Given records ▸
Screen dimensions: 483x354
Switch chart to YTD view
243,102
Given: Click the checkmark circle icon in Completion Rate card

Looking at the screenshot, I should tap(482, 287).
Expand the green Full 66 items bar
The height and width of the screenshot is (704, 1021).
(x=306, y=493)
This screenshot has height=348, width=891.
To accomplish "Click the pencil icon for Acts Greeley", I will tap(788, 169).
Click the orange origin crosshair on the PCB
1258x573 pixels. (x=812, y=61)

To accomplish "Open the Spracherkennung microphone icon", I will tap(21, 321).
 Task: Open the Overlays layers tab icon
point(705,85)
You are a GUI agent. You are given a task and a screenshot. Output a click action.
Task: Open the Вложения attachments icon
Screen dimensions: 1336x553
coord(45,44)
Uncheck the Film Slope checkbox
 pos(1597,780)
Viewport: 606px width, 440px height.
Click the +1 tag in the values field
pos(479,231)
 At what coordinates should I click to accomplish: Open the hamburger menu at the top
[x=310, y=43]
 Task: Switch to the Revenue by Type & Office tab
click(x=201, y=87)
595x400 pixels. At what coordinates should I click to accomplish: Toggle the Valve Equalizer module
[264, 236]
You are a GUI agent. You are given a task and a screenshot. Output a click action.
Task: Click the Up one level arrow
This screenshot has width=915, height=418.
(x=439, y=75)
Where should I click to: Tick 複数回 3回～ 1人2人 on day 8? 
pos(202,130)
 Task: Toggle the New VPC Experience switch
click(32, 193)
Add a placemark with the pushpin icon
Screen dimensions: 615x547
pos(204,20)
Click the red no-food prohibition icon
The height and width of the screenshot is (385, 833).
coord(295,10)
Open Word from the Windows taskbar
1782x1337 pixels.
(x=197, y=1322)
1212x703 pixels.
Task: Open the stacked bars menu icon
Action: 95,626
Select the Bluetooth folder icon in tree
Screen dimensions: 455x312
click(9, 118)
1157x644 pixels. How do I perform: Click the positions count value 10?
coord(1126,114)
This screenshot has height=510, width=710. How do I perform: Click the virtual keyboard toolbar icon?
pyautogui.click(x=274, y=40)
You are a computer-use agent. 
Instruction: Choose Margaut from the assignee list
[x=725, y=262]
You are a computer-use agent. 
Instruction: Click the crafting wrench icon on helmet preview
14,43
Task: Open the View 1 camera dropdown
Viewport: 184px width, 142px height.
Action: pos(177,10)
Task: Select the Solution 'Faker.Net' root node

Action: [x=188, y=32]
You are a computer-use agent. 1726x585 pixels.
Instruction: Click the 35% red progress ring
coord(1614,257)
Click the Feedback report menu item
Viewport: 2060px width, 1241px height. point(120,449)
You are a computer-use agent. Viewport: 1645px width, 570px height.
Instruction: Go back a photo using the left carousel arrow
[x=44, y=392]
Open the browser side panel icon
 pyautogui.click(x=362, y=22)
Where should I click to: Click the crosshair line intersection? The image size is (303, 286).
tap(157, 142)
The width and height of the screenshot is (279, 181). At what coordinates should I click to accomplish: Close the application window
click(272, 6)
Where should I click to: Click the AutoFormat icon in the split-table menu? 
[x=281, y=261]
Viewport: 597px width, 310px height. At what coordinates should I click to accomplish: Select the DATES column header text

Goal ▸ Can you reproduce all of the items above verbatim, changing nothing?

Answer to this problem ▸
Screen dimensions: 483x354
Switch chart to YTD view
243,102
Given: Click the checkmark circle icon in Completion Rate card

Looking at the screenshot, I should tap(482, 287).
Expand the green Full 66 items bar
The height and width of the screenshot is (704, 1021).
(x=306, y=493)
This screenshot has height=348, width=891.
To accomplish "Click the pencil icon for Acts Greeley", I will tap(788, 169).
Click the orange origin crosshair on the PCB
1258x573 pixels. (x=812, y=61)

To accomplish "Open the Spracherkennung microphone icon", I will tap(21, 321).
 Task: Open the Overlays layers tab icon
point(705,85)
You are a GUI agent. You are given a task and a screenshot. Output a click action.
Task: Open the Вложения attachments icon
Screen dimensions: 1336x553
coord(45,44)
Uncheck the Film Slope checkbox
 pos(1597,780)
Viewport: 606px width, 440px height.
Click the +1 tag in the values field
pos(479,231)
 At what coordinates should I click to accomplish: Open the hamburger menu at the top
[x=310, y=43]
 Task: Switch to the Revenue by Type & Office tab
click(x=201, y=87)
595x400 pixels. At what coordinates should I click to accomplish: Toggle the Valve Equalizer module
[264, 236]
You are a GUI agent. You are given a task and a screenshot. Output a click action.
Task: Click the Up one level arrow
This screenshot has width=915, height=418.
(x=439, y=75)
Where should I click to: Tick 複数回 3回～ 1人2人 on day 8? 
pos(202,130)
 Task: Toggle the New VPC Experience switch
click(32, 193)
Add a placemark with the pushpin icon
Screen dimensions: 615x547
pos(204,20)
Click the red no-food prohibition icon
The height and width of the screenshot is (385, 833).
coord(295,10)
Open Word from the Windows taskbar
1782x1337 pixels.
(x=197, y=1322)
1212x703 pixels.
Task: Open the stacked bars menu icon
Action: 95,626
Select the Bluetooth folder icon in tree
Screen dimensions: 455x312
click(9, 118)
1157x644 pixels. How do I perform: Click the positions count value 10?
coord(1126,114)
This screenshot has height=510, width=710. How do I perform: Click the virtual keyboard toolbar icon?
pyautogui.click(x=274, y=40)
You are a computer-use agent. 
Instruction: Choose Margaut from the assignee list
[x=725, y=262]
You are a computer-use agent. 
Instruction: Click the crafting wrench icon on helmet preview
14,43
Task: Open the View 1 camera dropdown
Viewport: 184px width, 142px height.
Action: pos(177,10)
Task: Select the Solution 'Faker.Net' root node

Action: [x=188, y=32]
You are a computer-use agent. 1726x585 pixels.
Instruction: Click the 35% red progress ring
coord(1614,257)
Click the Feedback report menu item
Viewport: 2060px width, 1241px height. point(120,449)
You are a computer-use agent. Viewport: 1645px width, 570px height.
Instruction: Go back a photo using the left carousel arrow
[x=44, y=392]
Open the browser side panel icon
 pyautogui.click(x=362, y=22)
Where should I click to: Click the crosshair line intersection? The image size is (303, 286).
tap(157, 142)
The width and height of the screenshot is (279, 181). At what coordinates should I click to accomplish: Close the application window
click(272, 6)
Where should I click to: Click the AutoFormat icon in the split-table menu? 
[x=281, y=261]
Viewport: 597px width, 310px height. At what coordinates should I click to accomplish: Select the DATES column header text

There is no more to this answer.